§ EXCERPTED PASSAGE:
********

In the largest online protest in Internet history, some 7,000 popular sites went dark or otherwise altered their sites, successfully protesting two controversial copyright proposals introduced in Congress—the Stop Online Piracy Act (SOPA) the PROTECT IP Act, also known as PIPA.

The bills are now shelved, but the effort to revise copyright law will continue. The question is, how do we move forward? PW caught up with William Patry, the famed copyright scholar (and senior copyright counsel at Google) and author of the new book How to Fix Copyright (Oxford Univ. Press), to talk about the role of copyright.

How does this book, How to Fix Copyright, relate to your last book, Moral Panics and the Copyright Wars?

Some of the reaction to Moral Panics was that all I was doing was criticizing and not offering ideas to make things better. So it occurred to me that if I was going to tell content owners that they have to listen to their consumers, as I was, and my consumers were telling me they wanted a more prescriptive book, then maybe I should do it.

********

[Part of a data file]
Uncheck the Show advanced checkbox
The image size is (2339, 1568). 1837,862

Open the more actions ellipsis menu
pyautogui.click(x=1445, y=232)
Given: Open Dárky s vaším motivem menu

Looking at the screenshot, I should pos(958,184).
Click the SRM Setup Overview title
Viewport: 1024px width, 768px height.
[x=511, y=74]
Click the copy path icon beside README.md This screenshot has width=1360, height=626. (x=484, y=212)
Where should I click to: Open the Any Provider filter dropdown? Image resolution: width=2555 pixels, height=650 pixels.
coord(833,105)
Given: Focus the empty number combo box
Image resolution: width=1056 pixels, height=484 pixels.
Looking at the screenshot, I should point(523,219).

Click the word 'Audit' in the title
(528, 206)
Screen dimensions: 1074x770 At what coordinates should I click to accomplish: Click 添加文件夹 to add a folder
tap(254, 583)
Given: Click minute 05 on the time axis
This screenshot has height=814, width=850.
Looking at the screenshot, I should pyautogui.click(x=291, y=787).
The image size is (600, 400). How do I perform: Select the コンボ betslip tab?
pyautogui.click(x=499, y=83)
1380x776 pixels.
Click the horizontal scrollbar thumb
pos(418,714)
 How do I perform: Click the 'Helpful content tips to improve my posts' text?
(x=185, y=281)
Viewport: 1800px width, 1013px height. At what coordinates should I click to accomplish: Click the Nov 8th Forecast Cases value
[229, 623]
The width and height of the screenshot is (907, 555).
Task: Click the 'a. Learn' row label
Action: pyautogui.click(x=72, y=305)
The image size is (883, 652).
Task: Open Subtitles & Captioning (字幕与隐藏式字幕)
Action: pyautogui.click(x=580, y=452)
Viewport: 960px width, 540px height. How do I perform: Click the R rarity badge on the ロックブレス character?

********

§ WRITTEN TASK 1:
According to the copyright interview excerpt, how many popular sites went dark or altered their sites during the protest?
§ WRITTEN TASK 2:
Please reproduce everything in the records from the line containing "Click the copy" down to the line containing "tap(254, 583)", swapping "dropdown" for "drop-down menu" and leaving all else unchanged.

§ EXPECTED OUTPUT 1:
Some 7,000 popular sites.

§ EXPECTED OUTPUT 2:
Click the copy path icon beside README.md This screenshot has width=1360, height=626. (x=484, y=212)
Where should I click to: Open the Any Provider filter drop-down menu? Image resolution: width=2555 pixels, height=650 pixels.
coord(833,105)
Given: Focus the empty number combo box
Image resolution: width=1056 pixels, height=484 pixels.
Looking at the screenshot, I should point(523,219).

Click the word 'Audit' in the title
(528, 206)
Screen dimensions: 1074x770 At what coordinates should I click to accomplish: Click 添加文件夹 to add a folder
tap(254, 583)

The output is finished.